Written problem: Starting with the line containing "Where should I" and going through the end of the data, rewrite those lines with "computer-use agent" changed to "GUI agent". Leave every other part of them unchanged.

Data shown:
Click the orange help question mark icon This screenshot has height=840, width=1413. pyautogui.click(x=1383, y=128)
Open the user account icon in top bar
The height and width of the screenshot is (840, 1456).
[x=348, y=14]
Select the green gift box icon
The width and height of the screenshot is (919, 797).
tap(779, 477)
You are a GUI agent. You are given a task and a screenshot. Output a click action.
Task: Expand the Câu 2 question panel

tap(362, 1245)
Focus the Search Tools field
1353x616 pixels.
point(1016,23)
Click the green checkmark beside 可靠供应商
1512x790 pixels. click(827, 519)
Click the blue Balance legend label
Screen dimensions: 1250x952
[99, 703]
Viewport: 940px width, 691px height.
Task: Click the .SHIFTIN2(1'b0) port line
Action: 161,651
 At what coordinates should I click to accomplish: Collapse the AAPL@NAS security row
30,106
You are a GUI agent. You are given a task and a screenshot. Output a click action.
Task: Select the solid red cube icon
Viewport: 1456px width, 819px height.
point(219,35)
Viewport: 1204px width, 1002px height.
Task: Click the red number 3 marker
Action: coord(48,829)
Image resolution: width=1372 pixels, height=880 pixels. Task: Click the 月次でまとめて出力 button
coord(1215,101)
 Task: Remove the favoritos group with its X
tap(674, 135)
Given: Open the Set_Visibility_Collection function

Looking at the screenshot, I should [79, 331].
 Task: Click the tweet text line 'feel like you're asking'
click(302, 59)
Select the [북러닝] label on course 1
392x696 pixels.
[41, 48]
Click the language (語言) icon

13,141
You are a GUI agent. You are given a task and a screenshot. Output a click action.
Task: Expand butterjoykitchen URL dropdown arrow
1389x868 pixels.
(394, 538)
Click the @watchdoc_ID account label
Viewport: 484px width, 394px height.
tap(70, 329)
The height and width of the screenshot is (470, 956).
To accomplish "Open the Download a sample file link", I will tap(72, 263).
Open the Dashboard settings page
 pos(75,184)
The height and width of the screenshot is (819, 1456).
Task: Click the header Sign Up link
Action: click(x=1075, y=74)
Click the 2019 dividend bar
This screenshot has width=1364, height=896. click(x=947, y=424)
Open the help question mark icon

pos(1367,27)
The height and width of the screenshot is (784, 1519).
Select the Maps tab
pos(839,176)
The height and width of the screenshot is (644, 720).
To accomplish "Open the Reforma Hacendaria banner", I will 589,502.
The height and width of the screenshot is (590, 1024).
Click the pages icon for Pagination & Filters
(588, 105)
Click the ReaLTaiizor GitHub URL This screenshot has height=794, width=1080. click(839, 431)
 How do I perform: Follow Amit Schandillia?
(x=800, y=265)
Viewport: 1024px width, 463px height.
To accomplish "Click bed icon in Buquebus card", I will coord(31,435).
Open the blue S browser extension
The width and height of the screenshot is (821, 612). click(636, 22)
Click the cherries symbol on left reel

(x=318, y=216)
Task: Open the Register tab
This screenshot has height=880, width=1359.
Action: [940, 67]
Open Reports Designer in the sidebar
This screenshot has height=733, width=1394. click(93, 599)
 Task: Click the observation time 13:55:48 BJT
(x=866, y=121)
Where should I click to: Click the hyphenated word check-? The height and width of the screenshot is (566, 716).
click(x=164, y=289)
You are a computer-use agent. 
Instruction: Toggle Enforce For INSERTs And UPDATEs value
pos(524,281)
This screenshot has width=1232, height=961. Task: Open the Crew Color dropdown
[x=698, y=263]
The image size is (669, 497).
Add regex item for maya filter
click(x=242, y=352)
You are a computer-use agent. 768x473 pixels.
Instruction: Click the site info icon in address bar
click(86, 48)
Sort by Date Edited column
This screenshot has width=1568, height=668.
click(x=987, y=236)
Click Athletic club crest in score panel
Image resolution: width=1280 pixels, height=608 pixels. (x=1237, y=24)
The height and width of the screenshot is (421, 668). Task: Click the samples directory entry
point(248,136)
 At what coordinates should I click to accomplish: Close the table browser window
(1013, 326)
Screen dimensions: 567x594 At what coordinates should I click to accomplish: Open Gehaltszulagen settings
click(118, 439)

Expected output:
Where should I click to: Click the hyphenated word check-? The height and width of the screenshot is (566, 716).
click(x=164, y=289)
You are a GUI agent. 
Instruction: Toggle Enforce For INSERTs And UPDATEs value
pos(524,281)
This screenshot has width=1232, height=961. Task: Open the Crew Color dropdown
[x=698, y=263]
The image size is (669, 497).
Add regex item for maya filter
click(x=242, y=352)
You are a GUI agent. 768x473 pixels.
Instruction: Click the site info icon in address bar
click(86, 48)
Sort by Date Edited column
This screenshot has width=1568, height=668.
click(x=987, y=236)
Click Athletic club crest in score panel
Image resolution: width=1280 pixels, height=608 pixels. (x=1237, y=24)
The height and width of the screenshot is (421, 668). Task: Click the samples directory entry
point(248,136)
 At what coordinates should I click to accomplish: Close the table browser window
(1013, 326)
Screen dimensions: 567x594 At what coordinates should I click to accomplish: Open Gehaltszulagen settings
click(118, 439)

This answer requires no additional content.